What makes Ellison’s demands for inclusive identity quite sophisticated is the vital component of admitting one’s own complicity, an act well beyond the superficial expression of easily forgotten shame or white guilt that none of the 20th or the 21st century writers identified here have had the guts to push past. And Ellison wasn’t just a writer who pointed fingers. He held himself just as accountable, as seen in a terrific 1985 essay called “An Extravagance of Laughter” (not included in Shadow and Act, but found in Going with the Territory), in which Ellison writes about how he went to the theatre to see Jack Kirkland’s adaptation of Erskine Caldwell’s Tobacco Road. (I wrote about Tobacco Road in 2011 as part of this series and praised the way that this still volatile novel pushes its audience to confront its own prejudices against the impoverished through remarkably flamboyant characters.) Upon seeing wanton animal passion among poor whites on the stage, Ellison burst into an uncontrollable paroxysm of laughter, which emerged as he was still negotiating the rituals of New York life shortly after arriving from the South. Ellison compared his reaction, which provoked outraged leers from the largely white audience, to an informal social ceremony he observed while he was a student at Tuskegee that involved a set of enormous whitewashed barrels labeled FOR COLORED placed in public space. If an African-American felt an overwhelming desire to laugh, he would thrust his head into the pit of the barrel and do so. Ellison observes that African-Americans “who in light of their social status and past condition of servitude were regarded as having absolutely nothing in their daily experience which could possibly inspire rational laughter.” And the expression of this inherently human quality, despite being a cathartic part of reckoning with identity and one’s position in the world, was nevertheless positioned out of sight and thus out of mind.

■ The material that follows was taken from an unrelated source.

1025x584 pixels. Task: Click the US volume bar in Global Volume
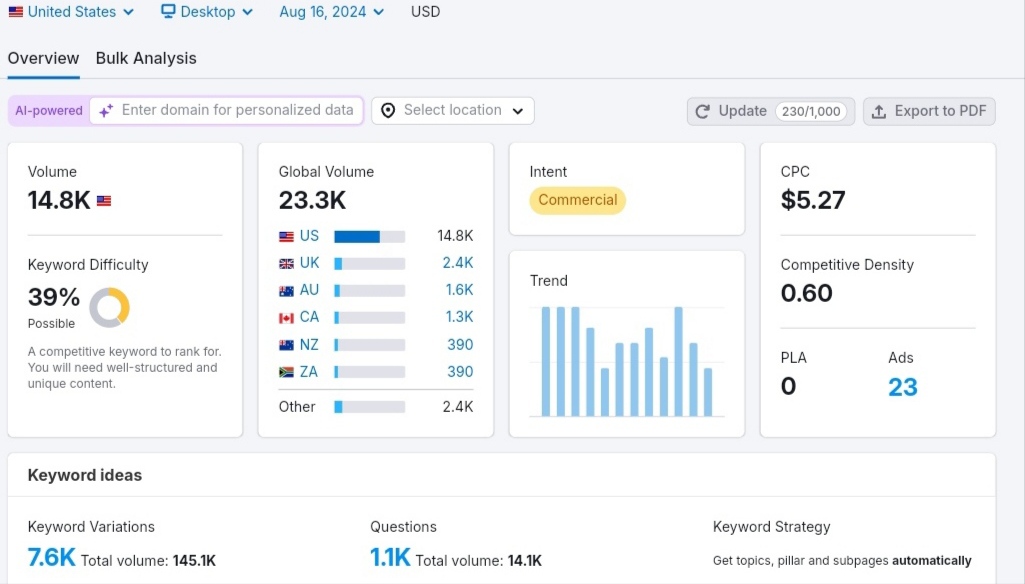[x=369, y=237]
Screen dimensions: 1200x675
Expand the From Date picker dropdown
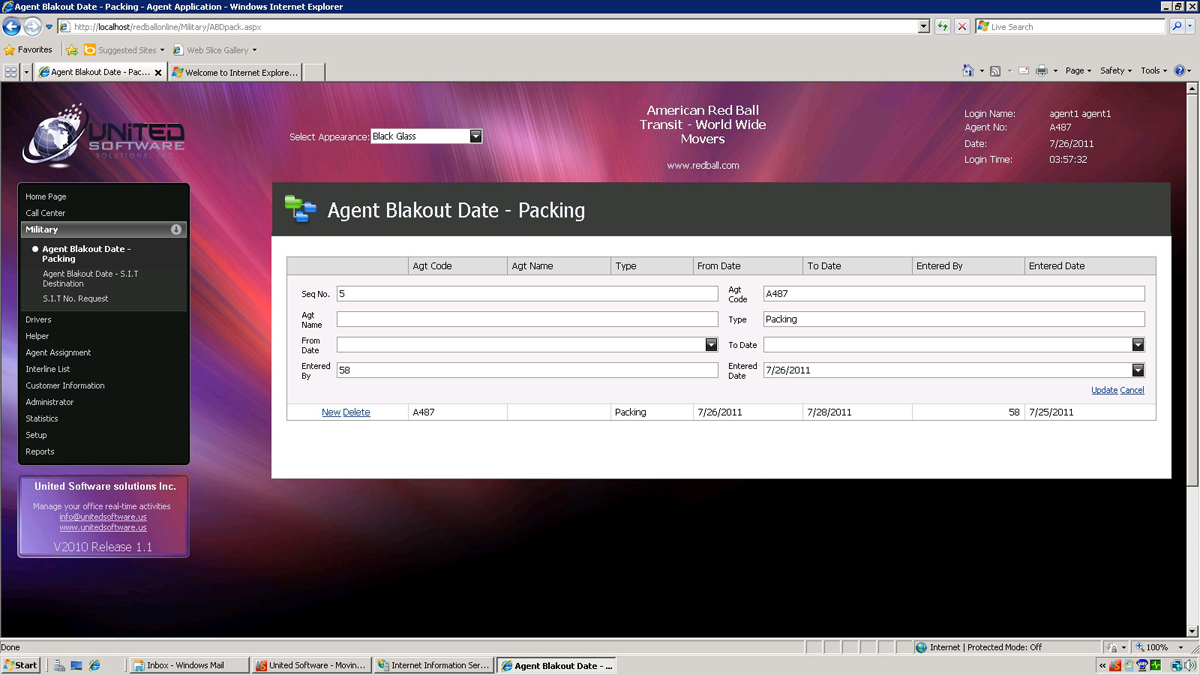pos(711,345)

When I took an improv class at UCB earlier this year, I had an instructor who offered rather austere prohibitions to any strain of humor considered “too dark” or “punching down,” which would effectively disqualify both Tobacco Road and the Tuskegee barrel ritual that Ellison describes.2 These restrictions greatly frustrated me and a few of my classmates, who didn’t necessarily see the exploration of edgy comic terrain as a default choice, but merely one part of asserting an identity inclusive of many perspectives. I challenged the notion of confining behavior to obvious choices and ended up getting a phone call from the registrar, who was a smart and genial man and with whom I ended up having a friendly and thoughtful volley about comedy. I had apparently been ratted out by one student, who claimed that I was “disrupting” the class when I was merely inquiring about my own complicity in establishing base reality. In my efforts to further clarify my position, I sent a lengthy email to the instructor, one referencing “An Extravagance of Laughter,” and pointed out that delving into the uncomfortable was a vital part of reckoning with truth and ensuring that you grew your voice and evolved as an artist. I never received a reply. I can’t say that I blame him.

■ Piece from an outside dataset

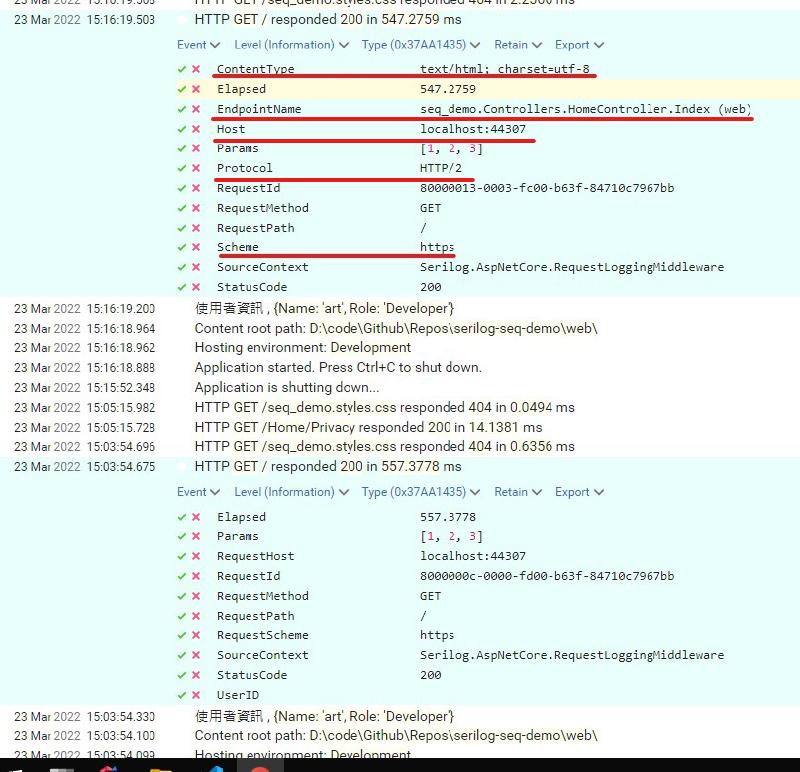Open Type (0x37AA1435) dropdown in 547.2759 ms event
Screen dimensions: 800x772
(420, 45)
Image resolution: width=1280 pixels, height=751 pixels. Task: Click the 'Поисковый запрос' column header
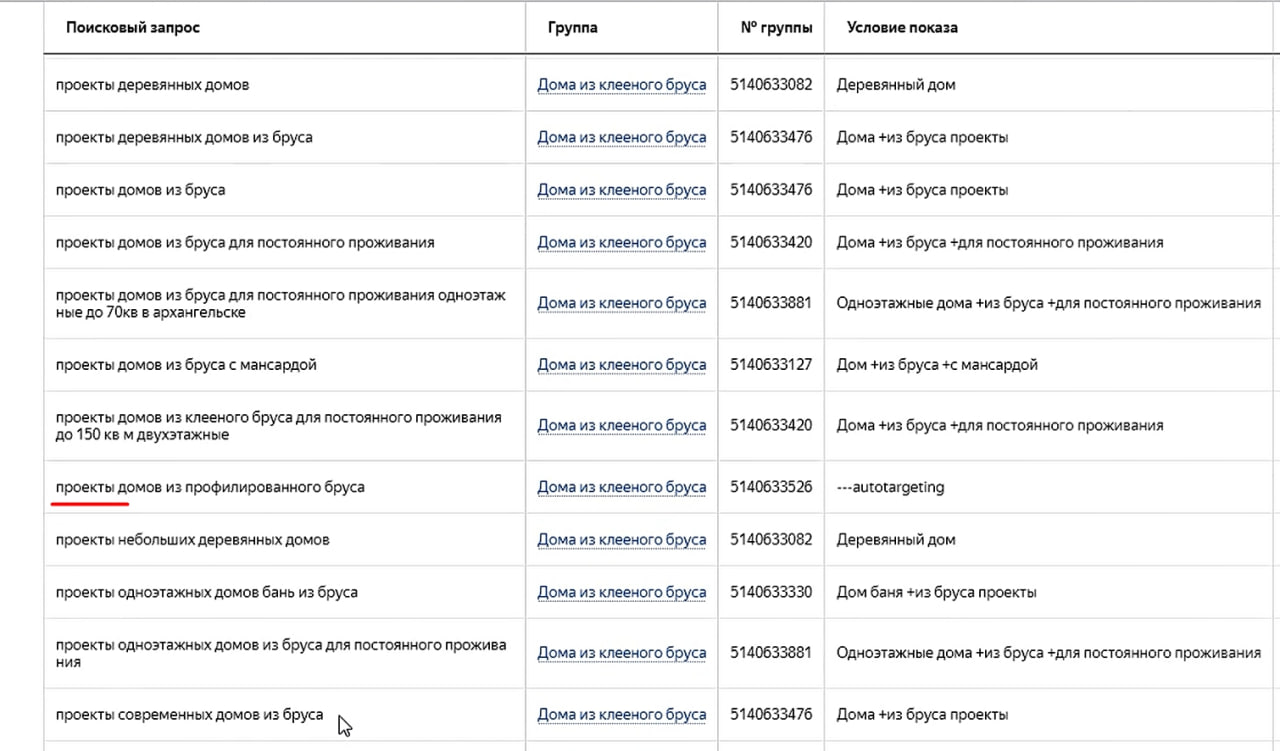coord(133,28)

Ellison’s inquiry into the roots of how we find common ground with others suggests that we may be able to do so if we (a) acknowledge the completeness of other identities and (b) allow enough room for necessary catharsis and the acknowledgment of our feelings and our failings as we take baby steps towards better understanding each other.

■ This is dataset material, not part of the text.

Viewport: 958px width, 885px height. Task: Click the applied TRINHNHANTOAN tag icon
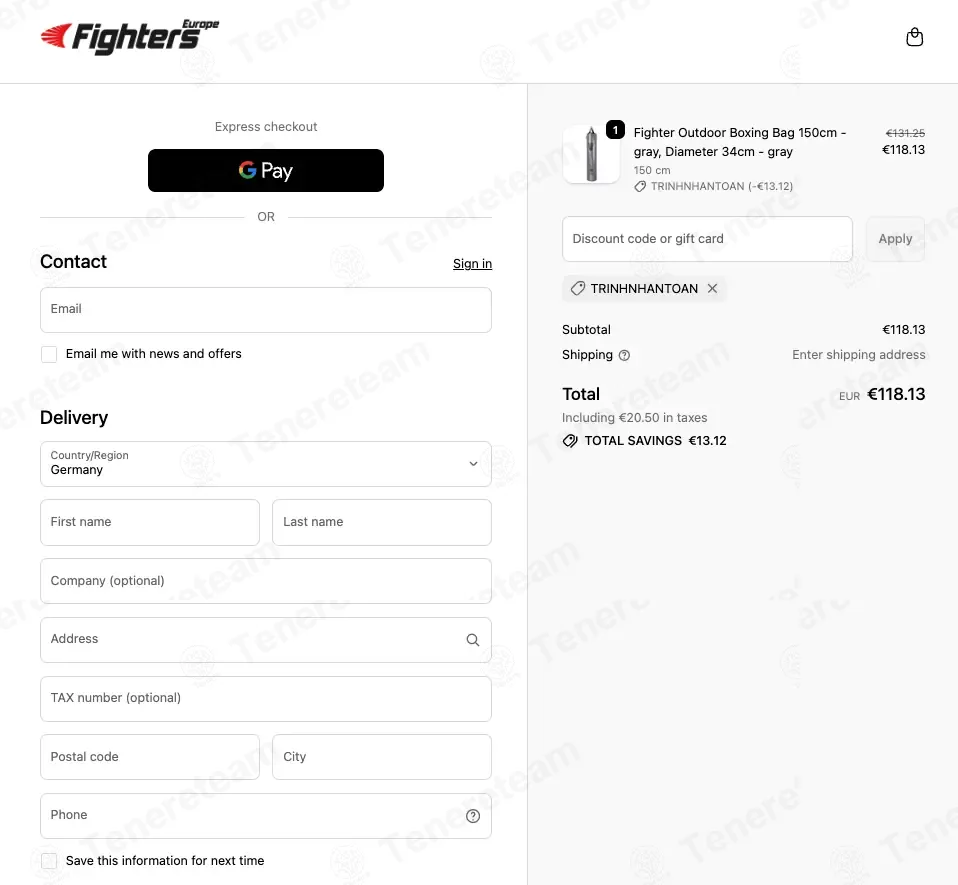578,288
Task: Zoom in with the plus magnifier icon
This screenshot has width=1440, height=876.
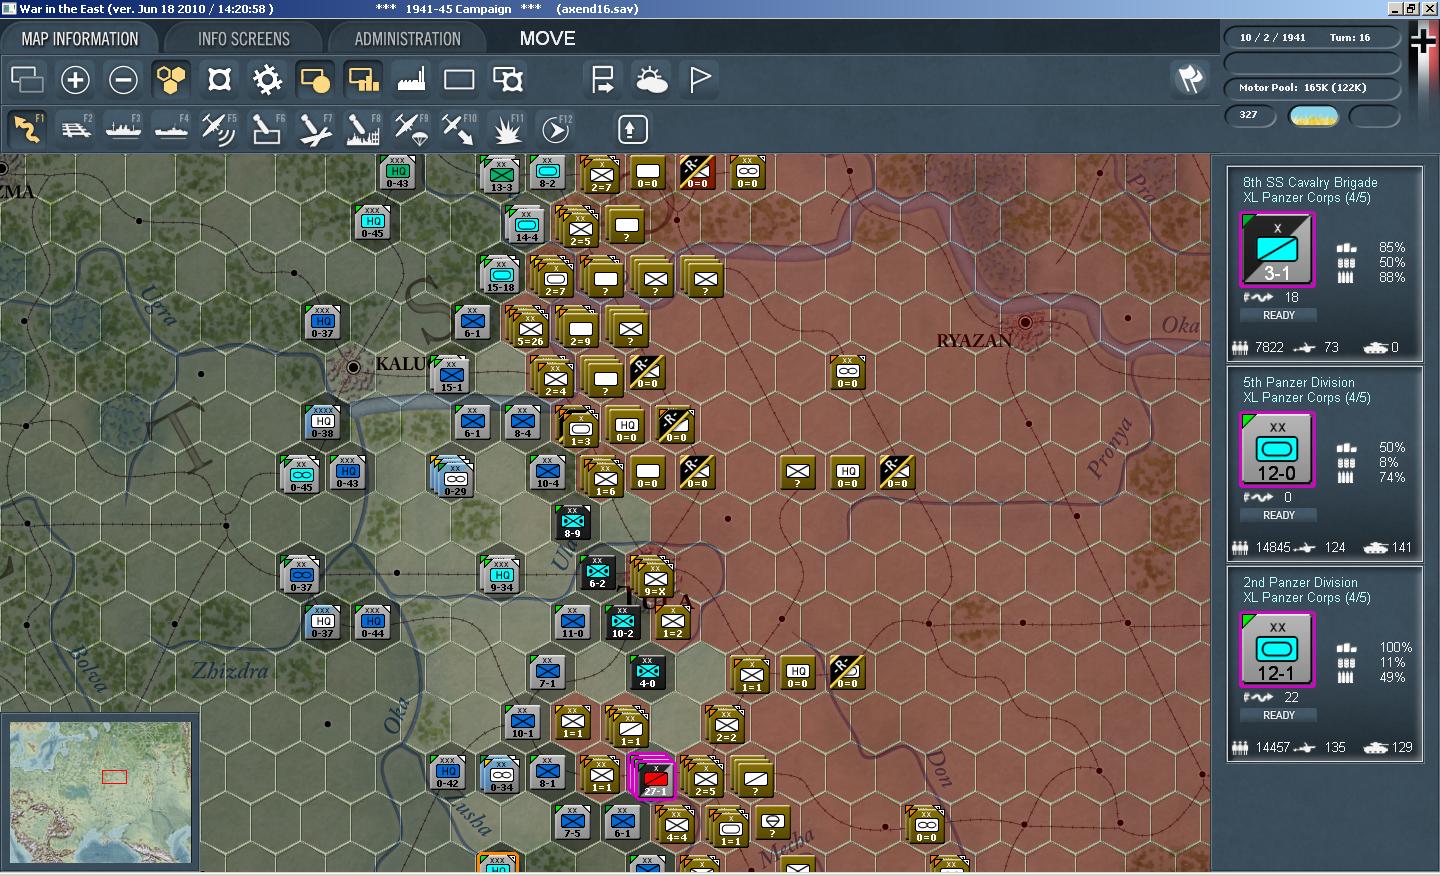Action: point(75,79)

The most blistering firebomb in the book is, of course, the infamous essay “The World and the Jug,” which demonstrates just what happens when you assume rather than take the time to know another person. It is a refreshingly uncoiled response that one could not imagine being published in this age of “No haters” reviewing policies and genial retreat from substantive subjects in today’s book review sections. Reacting to Irving Howe’s “Black Boys and Native Sons,” Ellison condemns Howe for not seeing “a human being but an abstract embodiment of living hell” and truly hammers home the need for all art to be considered on the basis of its human experience rather than the spectator’s constricting inferences. Howe’s great mistake was to view all African-American novels through the prism of a “protest novel” and this effectively revealed his own biases against what black writers had to say and very much for certain prerigged ideas that Howe expected them to say. “Must I be condemned because my sense of Negro life was quite different?” writes Ellison in response to Howe roping him in with Richard Wright and James Baldwin. And Ellison pours on the vinegar by not only observing how Howe self-plagiarized passages from previous reviews, but how his intractable ideology led him to defend the “old-fashioned” violence contained in Wright’s The Long Dream, which, whatever its merits, clearly did not keep current with the changing dialogue at the time.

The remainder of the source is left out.